● **SET EXERCISE**:
Reproduce the passage of the real estate finance text between "Part C (Financing" and "real estate financing.", inclusive, exchanging "logical sequence" for "natural order".

● **EXCERPTED TEXT**:

##########

Part B (Investment Analysis): Real estate investment analysis

“Part B” comprises all the modules which seek to interpret and analyze real estate in the sense of an investment. The goal is to use the foundations in Part A to start looking at the asset from the point of view of investing therein. We begin by first taking a broad view (macro), then understanding real estate indices, thereafter taking up a risk-return analysis for real estate assets and lastly asset specific analysis or valuation of the individual properties.

Part C (Financing Basics): Financing the Investment, Fundamentals
“Part C” is taken up after the investment analysis section, which is keeping into account the logical sequence of investing. After the investment analysis has been done (covering timing, identification of properties etc.) it is natural to look deeper into how to finance the asset and structuring of finances. It begins with coverage of basic concepts of equity and debt analysis for real estate, from their different perspectives. Then we go through understanding debt structures in a detailed way, since debt is integral to real estate finance. The last module in this section relates to prevalent debt finance structures, both in residential as well as other categories of real estate financing.

Part D (Pooled Finances): Financing Real Estate through Pooled Investments
“Part D” covers those aspects of realty finances which fall in the realm of pooled investments. The objective is to study newer ways of financing real estate - where many investors get together and invest money, taking help of investment vehicles and instruments, through capital markets (enabled of course, by legislative framework). Aspects covered here are important to understand since this is the way market for any asset class matures and comes of age. For any asset to perform well and gain popularity with investors, it must be within reach of investors – in case of real estate these avenues help investors with a smaller ticket size compared to direct real estate investment. Additionally, the investments should be liquid while also catering to the varying risk-return profiles of investors. This is the reason for pooled forms of financing gaining importance. The concept of securitization and investment vehicles in form of REITs are a great way to generate pooled investments in real estate.

The above four essentials are the foundation for the entire book.

##########

● **RECORD LIST**:
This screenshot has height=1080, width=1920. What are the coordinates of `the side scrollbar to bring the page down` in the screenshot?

##########

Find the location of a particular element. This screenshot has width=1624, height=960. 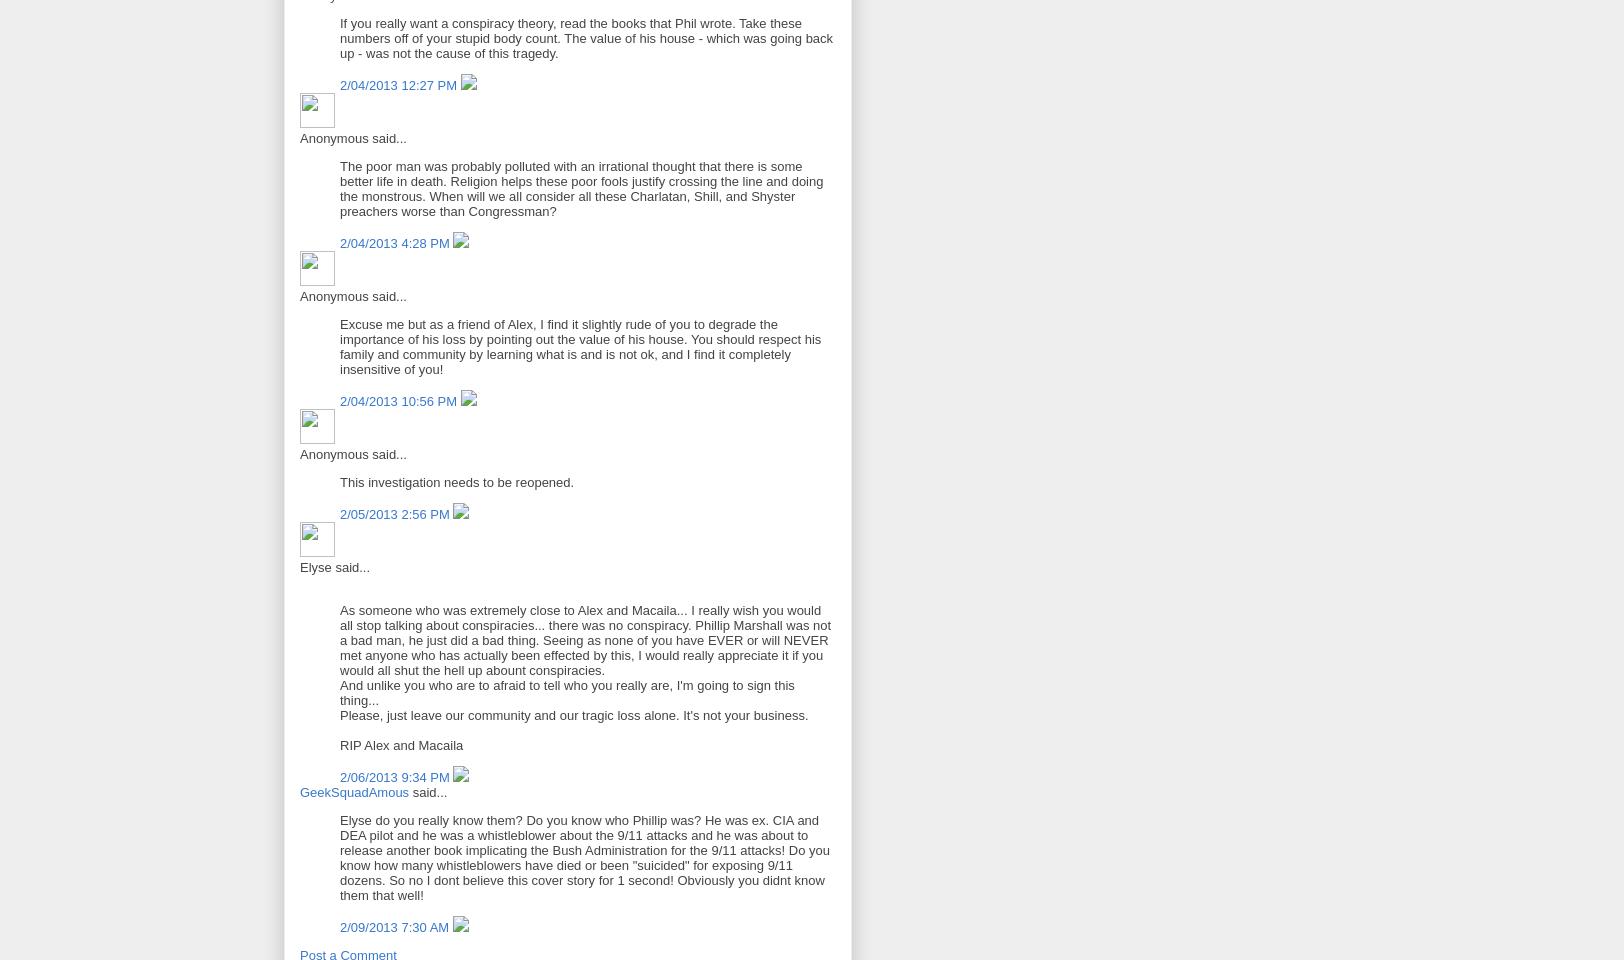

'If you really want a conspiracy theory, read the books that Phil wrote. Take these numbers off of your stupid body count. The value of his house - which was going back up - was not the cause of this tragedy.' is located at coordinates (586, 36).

##########

● **SOLUTION TO THIS TASK**:
Part C (Financing Basics): Financing the Investment, Fundamentals
“Part C” is taken up after the investment analysis section, which is keeping into account the natural order of investing. After the investment analysis has been done (covering timing, identification of properties etc.) it is natural to look deeper into how to finance the asset and structuring of finances. It begins with coverage of basic concepts of equity and debt analysis for real estate, from their different perspectives. Then we go through understanding debt structures in a detailed way, since debt is integral to real estate finance. The last module in this section relates to prevalent debt finance structures, both in residential as well as other categories of real estate financing.